Dataset content:
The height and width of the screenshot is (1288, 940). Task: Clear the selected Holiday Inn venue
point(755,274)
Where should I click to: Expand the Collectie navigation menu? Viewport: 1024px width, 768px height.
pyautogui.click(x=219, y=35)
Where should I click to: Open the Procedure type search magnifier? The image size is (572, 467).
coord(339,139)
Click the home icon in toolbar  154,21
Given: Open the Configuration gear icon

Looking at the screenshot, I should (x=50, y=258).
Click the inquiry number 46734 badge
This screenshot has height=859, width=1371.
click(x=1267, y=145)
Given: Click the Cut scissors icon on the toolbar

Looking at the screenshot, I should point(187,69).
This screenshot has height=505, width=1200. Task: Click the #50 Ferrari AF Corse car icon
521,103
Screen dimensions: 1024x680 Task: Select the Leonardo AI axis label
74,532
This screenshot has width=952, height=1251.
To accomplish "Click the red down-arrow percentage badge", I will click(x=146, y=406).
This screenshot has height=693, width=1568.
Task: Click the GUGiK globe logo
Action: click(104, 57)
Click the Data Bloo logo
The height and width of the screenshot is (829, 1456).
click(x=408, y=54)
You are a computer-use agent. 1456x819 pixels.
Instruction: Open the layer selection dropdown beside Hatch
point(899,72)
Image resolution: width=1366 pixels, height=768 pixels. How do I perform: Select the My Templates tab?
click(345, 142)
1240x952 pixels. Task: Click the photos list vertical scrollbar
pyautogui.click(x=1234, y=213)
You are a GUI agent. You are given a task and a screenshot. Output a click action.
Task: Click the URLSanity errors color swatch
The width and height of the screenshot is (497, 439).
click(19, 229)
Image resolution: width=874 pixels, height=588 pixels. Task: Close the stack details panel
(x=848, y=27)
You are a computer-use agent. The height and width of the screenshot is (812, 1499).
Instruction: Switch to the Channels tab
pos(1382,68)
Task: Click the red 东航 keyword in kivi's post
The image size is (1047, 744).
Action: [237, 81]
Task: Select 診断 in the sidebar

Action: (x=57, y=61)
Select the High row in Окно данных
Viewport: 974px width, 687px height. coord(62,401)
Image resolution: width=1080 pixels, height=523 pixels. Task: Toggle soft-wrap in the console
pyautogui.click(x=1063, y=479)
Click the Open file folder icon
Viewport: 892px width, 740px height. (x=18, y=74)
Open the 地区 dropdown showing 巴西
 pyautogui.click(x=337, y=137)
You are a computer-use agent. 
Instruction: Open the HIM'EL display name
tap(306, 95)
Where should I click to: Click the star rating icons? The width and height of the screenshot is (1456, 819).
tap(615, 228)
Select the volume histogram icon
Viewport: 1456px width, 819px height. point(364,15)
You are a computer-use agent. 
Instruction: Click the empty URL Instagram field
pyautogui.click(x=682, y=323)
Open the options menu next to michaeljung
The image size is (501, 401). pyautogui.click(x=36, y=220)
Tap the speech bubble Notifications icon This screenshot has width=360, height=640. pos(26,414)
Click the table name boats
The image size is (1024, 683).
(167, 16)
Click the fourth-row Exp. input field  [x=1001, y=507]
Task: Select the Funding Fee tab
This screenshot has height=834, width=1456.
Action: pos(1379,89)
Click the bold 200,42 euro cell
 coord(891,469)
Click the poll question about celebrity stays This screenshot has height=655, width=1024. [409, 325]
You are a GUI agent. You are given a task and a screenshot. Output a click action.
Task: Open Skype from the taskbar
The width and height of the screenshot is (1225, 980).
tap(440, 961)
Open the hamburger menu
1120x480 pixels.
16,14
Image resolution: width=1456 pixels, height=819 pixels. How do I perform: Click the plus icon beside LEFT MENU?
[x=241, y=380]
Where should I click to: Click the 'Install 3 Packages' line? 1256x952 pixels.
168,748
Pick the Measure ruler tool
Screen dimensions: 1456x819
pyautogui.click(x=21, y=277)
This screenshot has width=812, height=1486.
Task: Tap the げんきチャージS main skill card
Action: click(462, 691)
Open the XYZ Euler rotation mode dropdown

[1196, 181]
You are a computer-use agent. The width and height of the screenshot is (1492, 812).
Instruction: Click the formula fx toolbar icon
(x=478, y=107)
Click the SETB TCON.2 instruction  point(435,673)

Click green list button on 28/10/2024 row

What you have to do: Rewrite the rows from the first one through the line containing "Click the home", both ends included, keeping every request unchanged and multiplying each coordinate in the answers by 1.95, rounded to whole numbers with halves going up. Give only those lines.

The reply:
The height and width of the screenshot is (1288, 940). Task: Clear the selected Holiday Inn venue
point(1472,534)
Where should I click to: Expand the Collectie navigation menu? Viewport: 1024px width, 768px height.
pyautogui.click(x=427, y=68)
Where should I click to: Open the Procedure type search magnifier? The image size is (572, 467).
coord(661,271)
Click the home icon in toolbar  300,41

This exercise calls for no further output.